Reported: 2017-09-03 23:04 UTC by Mike Frysinger
Modified: 2021-06-10 15:24 UTC
See Also:
GNOME target: ---
GNOME version: ---



Description Mike Frysinger 2017-09-03 23:04:59 UTC
unless i'm misreading the vte source, it currently recognizes (but then ignores) these sequences:
- \e%@ - switch to ECMA-35/ISO-2022 mode
- \e%G - switch to UTF-8 mode

ideally it would use these as a signal to control things like GL/GR maps.  specifically, if in UTF-8 mode, GL/GR maps would be ignored completely.  this would prevent accidental switching to graphics maps by LS1/LS0/SCS/etc... sequences (the common "my terminal is corrupted" complaint).

even better would be to support the one-way transition sequences:
- \e%/G - one-way switch to UTF-8 level 1
- \e%/H - one-way switch to UTF-8 level 2
- \e%/I - one-way switch to UTF-8 level 3
i believe VTE already (or at least intends to) support UTF-8 level 3, so making them aliases for each other should be fine.  basically these would be like \e%G, except \e%@ would be ignored after the fact.

even better would be to make the initial mode a configuration option, and by default, VTE starts off in UTF-8 mode.  or maybe does so by detecting the active locale (if it's a Unicode env, default to UTF-8).

mosh mentions this in their tech page:
  https://mosh.org/#techinfo
  Only Mosh will never get stuck in hieroglyphs when a nasty program writes to the terminal.

it also refers to Markus Kuhn's page:
  http://www.cl.cam.ac.uk/~mgk25/unicode.html#term
Comment 1 Egmont Koblinger 2017-09-04 00:04:59 UTC
(In reply to Mike Frysinger from comment #0)

> unless i'm misreading the vte source, it currently recognizes (but then
> ignores) these sequences:
> - \e%@ - switch to ECMA-35/ISO-2022 mode
> - \e%G - switch to UTF-8 mode

That's right.

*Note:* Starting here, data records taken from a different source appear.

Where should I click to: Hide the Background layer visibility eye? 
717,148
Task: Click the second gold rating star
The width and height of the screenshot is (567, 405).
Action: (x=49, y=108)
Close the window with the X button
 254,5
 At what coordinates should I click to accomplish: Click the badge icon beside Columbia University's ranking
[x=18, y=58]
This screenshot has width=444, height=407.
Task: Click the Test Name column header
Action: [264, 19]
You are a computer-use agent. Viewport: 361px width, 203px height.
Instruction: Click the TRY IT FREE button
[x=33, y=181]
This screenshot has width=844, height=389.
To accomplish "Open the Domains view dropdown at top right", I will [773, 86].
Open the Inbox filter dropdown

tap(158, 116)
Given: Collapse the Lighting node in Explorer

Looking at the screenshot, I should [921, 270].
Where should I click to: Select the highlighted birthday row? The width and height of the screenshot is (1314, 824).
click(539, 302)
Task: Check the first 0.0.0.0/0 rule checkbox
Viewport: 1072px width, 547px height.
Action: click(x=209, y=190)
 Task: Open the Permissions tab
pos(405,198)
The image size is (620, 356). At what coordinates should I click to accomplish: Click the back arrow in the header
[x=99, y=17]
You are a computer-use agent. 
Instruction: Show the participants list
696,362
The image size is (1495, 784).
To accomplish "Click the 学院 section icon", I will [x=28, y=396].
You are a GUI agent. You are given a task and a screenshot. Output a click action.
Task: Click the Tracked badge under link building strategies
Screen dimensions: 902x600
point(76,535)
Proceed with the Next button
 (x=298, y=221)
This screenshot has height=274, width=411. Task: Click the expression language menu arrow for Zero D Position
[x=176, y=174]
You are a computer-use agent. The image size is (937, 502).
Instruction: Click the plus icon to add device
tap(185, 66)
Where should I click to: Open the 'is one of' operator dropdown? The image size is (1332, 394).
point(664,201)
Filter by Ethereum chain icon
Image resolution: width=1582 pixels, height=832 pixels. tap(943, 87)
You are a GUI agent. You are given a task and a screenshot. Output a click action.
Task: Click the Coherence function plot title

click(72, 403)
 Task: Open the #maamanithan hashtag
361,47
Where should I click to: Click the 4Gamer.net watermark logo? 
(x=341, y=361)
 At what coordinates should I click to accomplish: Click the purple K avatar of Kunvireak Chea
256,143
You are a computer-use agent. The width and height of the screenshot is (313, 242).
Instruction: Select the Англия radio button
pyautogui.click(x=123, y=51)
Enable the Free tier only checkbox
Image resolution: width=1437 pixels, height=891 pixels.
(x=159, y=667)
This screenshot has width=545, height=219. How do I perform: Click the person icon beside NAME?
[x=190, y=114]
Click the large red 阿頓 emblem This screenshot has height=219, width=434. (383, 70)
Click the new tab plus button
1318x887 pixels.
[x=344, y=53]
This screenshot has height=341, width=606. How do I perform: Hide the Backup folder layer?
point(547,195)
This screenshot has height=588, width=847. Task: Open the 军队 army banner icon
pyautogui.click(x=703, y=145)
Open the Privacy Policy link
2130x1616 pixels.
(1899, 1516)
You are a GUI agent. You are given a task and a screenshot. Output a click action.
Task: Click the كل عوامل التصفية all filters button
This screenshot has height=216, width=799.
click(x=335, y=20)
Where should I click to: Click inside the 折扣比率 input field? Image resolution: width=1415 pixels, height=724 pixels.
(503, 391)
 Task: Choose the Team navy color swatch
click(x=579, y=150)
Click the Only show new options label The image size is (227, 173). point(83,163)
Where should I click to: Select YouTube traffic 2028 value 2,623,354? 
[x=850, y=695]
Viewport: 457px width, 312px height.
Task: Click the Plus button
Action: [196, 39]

Support for runtime encoding switching via escape sequences was removed recently as part of a cleanup/buxfixing spree, see bug 731208 & bug 732586 (and a tiny followup bug 777747). The encoding (i.e. charset) can only be changed via gnome-terminal's profile prefs and menu entries, that is, via VTE's API. (Plus there's the internal state about those few maps, box drawing mode etc.)

> even better would be to support the one-way transition sequences:

I never understood the philosophy of these one-way transitions. I mean, there must be a way to revert what happened. Obviously opening a new terminal tab and closing the current one does that. How about the Reset menu entry, should that revert? I guess so, I think that's what the user expects. How about the "reset" command? I don't think it should, otherwise it wouldn't be called one-way transition if an escape sequence could revert it, would it? And then would it be fine for users if these two did something different? I don't think so. Oops... What was the case with hardware terminals? Did they revert on a physical power off only? (I guess you didn't have to throw them out and buy a new one :-))

Anyhow, further input/research is needed for me on this as well as the LS1 etc. stuff you mentioned.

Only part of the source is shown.